In the year 2013, the EPs approved for intercountry adoption was at 236 children. Since the final EP for the year 2014 is 395, one may mistakenly assume that Korea is increasing its intercountry adoption. On the contrary, Korea's goal is to continue to decrease the number of intercountry adoption that takes place.
The reason for such low number in the year 2013 was that it was the first full-year where the special adoption law was implemented, and under the new law, all three entities involved in adoption - the adoption agencies, the Ministry, and the Family Court had some learning curve on how to implement the new requirements of the law into their daily business rhythm, thus far fewer children were adopted during the process. Also the Hyunsu O'Callahan's death at the hand of his adoptive father delayed the process as well.
But it is true that the special adoption law has created havoc in the lives of children as much fewer children are being placed into homes. What used to be over 1400 per year adoption before the new law (just domestic only) is now less than half of what it used to be, and this is a sad reality.
The proponents of the law would like you to think that because of significant increase in unwed mother keeping their babies has resulted in a dramatic decrease in the number of adoptions, but the reality is that very few are keeping their children, and far too many other children are put into the institutions.

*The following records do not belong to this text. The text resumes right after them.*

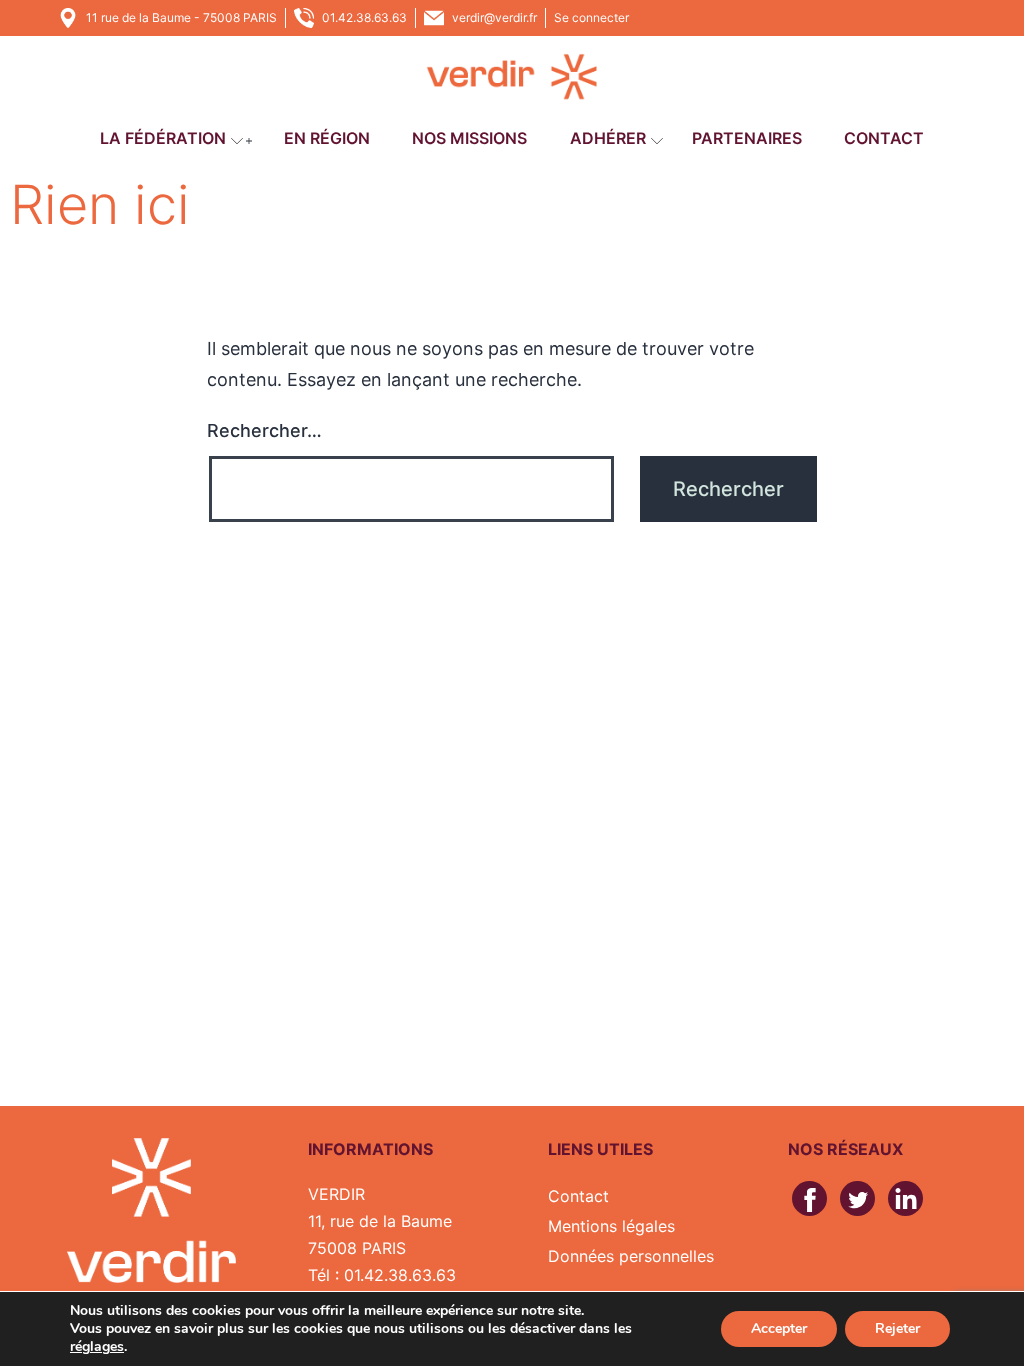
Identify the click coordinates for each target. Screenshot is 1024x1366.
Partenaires (747, 138)
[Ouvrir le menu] (249, 141)
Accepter (779, 1328)
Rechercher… (264, 430)
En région (327, 138)
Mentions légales (611, 1226)
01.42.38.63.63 (364, 17)
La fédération (163, 138)
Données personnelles (631, 1256)
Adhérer (608, 138)
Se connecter (591, 17)
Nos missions (469, 138)
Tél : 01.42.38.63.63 (382, 1275)
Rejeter (897, 1328)
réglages (97, 1347)
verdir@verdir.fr (494, 17)
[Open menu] (237, 141)
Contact (884, 138)
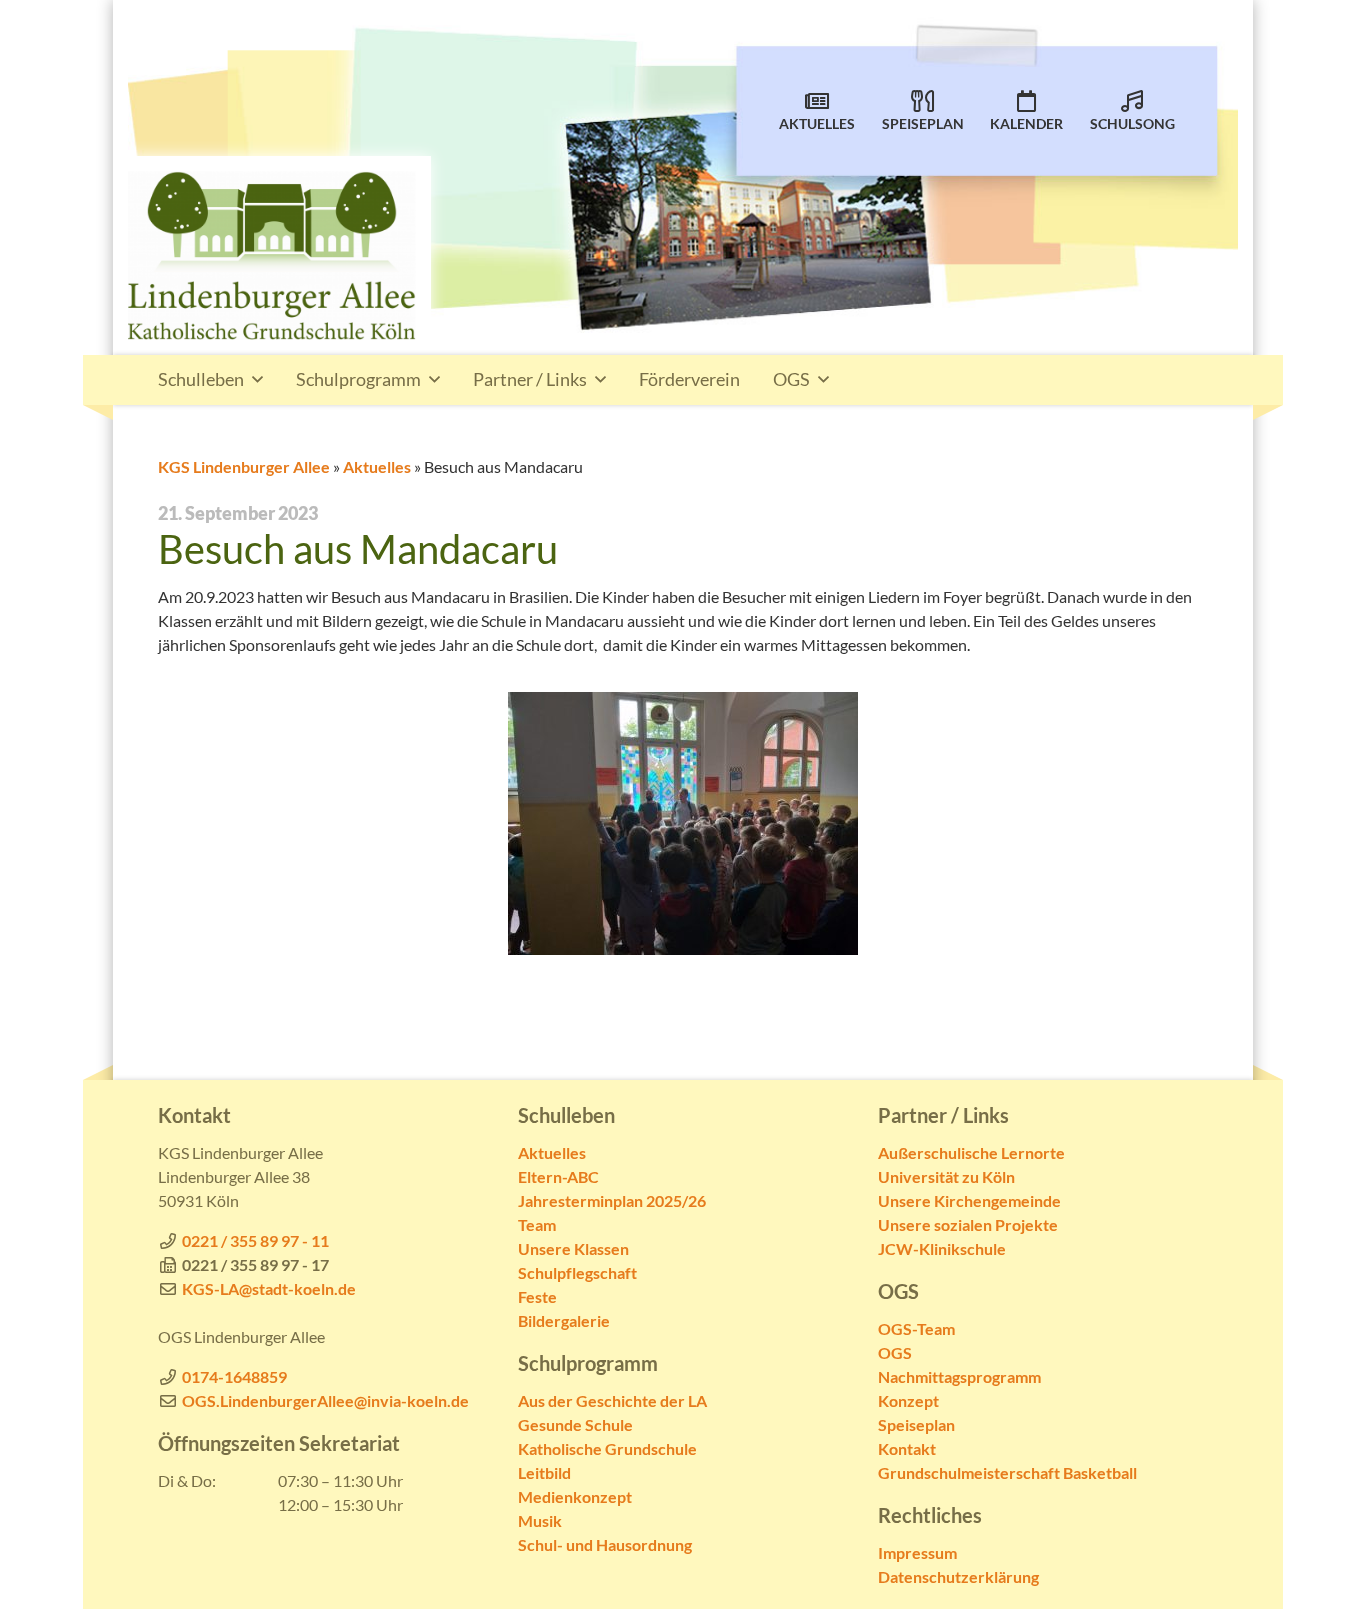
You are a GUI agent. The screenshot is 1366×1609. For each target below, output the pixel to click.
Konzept (908, 1400)
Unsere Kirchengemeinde (969, 1200)
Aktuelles (817, 124)
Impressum (917, 1552)
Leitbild (544, 1472)
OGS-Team (916, 1328)
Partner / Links (530, 379)
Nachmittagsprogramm (959, 1376)
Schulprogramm (358, 379)
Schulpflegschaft (577, 1272)
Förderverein (689, 379)
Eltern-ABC (558, 1176)
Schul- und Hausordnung (605, 1544)
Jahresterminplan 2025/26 (612, 1200)
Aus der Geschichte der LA (612, 1400)
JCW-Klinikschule (942, 1248)
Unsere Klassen (573, 1248)
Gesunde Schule (575, 1424)
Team (537, 1224)
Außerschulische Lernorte (971, 1152)
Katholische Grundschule (607, 1448)
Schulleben (201, 379)
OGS (791, 379)
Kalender (1026, 124)
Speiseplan (923, 124)
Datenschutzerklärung (958, 1576)
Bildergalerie (564, 1320)
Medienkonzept (575, 1496)
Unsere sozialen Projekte (968, 1224)
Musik (540, 1520)
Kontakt (907, 1448)
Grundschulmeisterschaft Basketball (1007, 1472)
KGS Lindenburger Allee (244, 466)
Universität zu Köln (946, 1176)
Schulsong (1132, 124)
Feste (537, 1296)
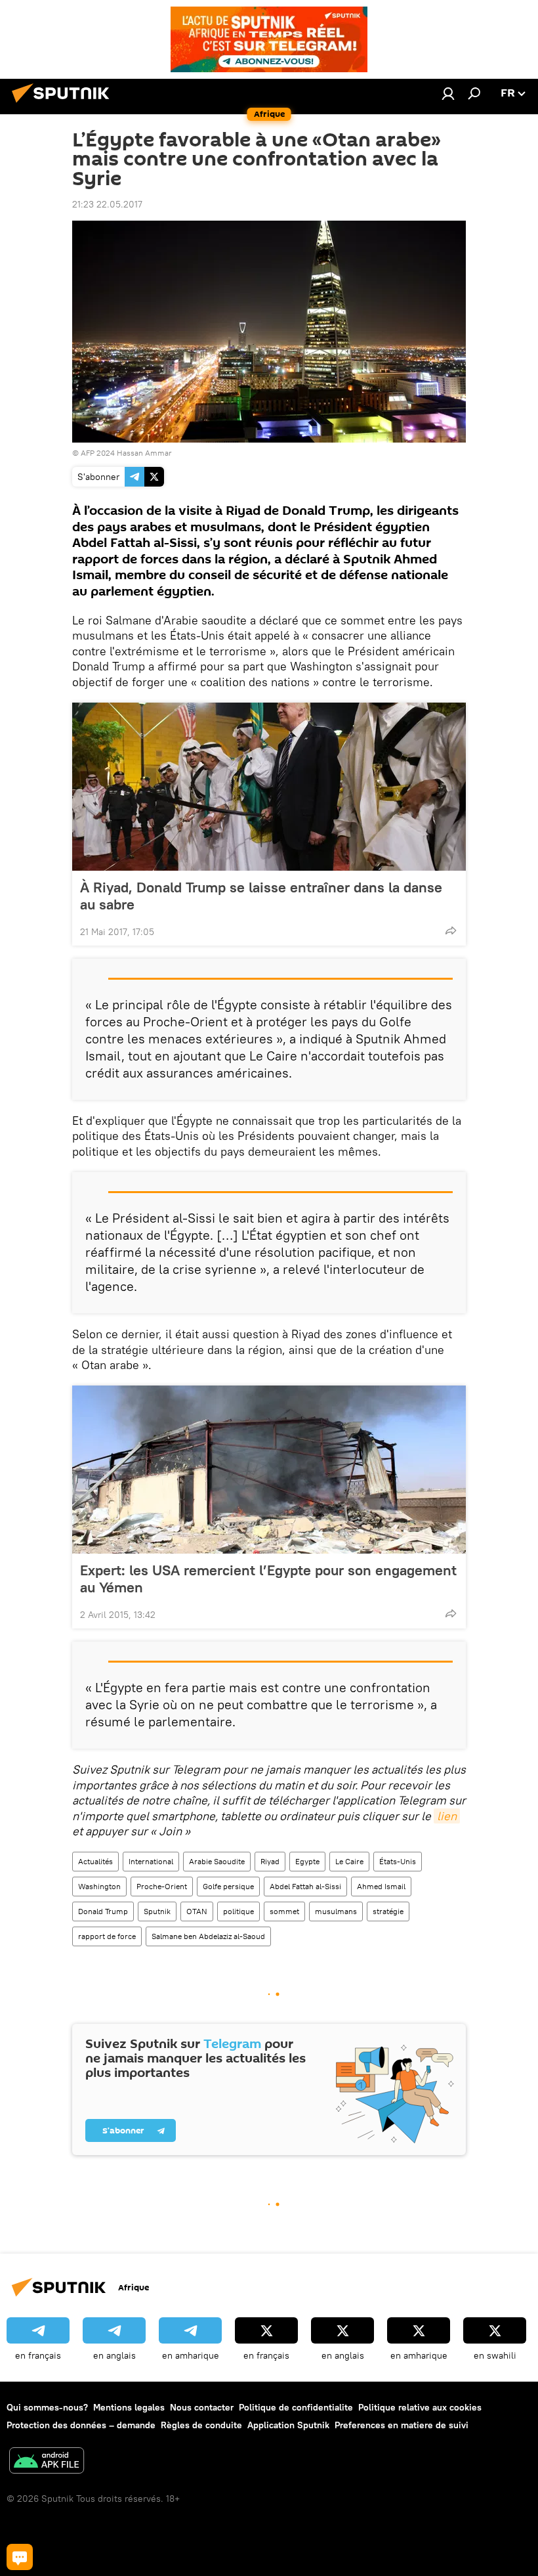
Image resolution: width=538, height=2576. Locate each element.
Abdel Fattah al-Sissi (305, 1886)
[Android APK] (46, 2462)
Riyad (269, 1861)
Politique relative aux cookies (420, 2407)
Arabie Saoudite (217, 1861)
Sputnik (157, 1911)
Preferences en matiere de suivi (401, 2425)
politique (238, 1911)
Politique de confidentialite (296, 2407)
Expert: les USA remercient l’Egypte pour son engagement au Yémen (268, 1578)
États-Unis (397, 1861)
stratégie (388, 1911)
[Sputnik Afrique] (64, 104)
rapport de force (107, 1936)
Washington (99, 1886)
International (151, 1861)
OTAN (196, 1911)
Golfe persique (228, 1886)
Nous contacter (202, 2407)
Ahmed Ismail (381, 1886)
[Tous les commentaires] (20, 2557)
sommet (284, 1911)
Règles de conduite (201, 2425)
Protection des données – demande (81, 2425)
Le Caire (349, 1861)
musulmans (336, 1911)
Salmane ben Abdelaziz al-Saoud (208, 1936)
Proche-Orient (161, 1886)
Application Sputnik (288, 2425)
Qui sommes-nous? (47, 2407)
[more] (451, 930)
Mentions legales (129, 2407)
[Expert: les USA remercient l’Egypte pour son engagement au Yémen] (269, 1470)
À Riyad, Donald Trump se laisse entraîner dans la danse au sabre (261, 896)
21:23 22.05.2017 (107, 204)
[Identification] (448, 93)
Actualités (95, 1861)
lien (447, 1815)
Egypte (307, 1861)
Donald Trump (103, 1911)
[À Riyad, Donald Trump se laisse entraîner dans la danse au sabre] (269, 787)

They also like to point out that the law screens out undesirable parents that may be involved in drugs or alcohol, or other social or psychological ills, but in reality there have been very few who have been denied adoption because of these problems.
Perhaps the biggest reason for the decline is due to the removal of secrecy in adoption through the special adoption law. For cultural reasons, a significant number of Koreans still want to keep their adoptions secret and the new law removed this possibility.
The special adoption law removed the rights of unwed mothers from giving up their children anonymously that has caused so many abandonments in Korea. In order for them to give their children up for adoption, they are required to register their children into family registries first before being able to give up for adoption.
The issue is not the registration. The issue is making this a requirement in order to place a child for adoption. No unwed mother wants to register her baby she does want to keep. Giving up children anonymously is practiced in many OECD countries. Especially in the US, the Baby Safe Haven Law, practiced in all 50 states allows unwed mothers to give up their babies anonymously. Why can't Korea do the same?
Korea needs to change its policy before it can expect to see the reduction in the number of children being abandoned in places like the Baby Box.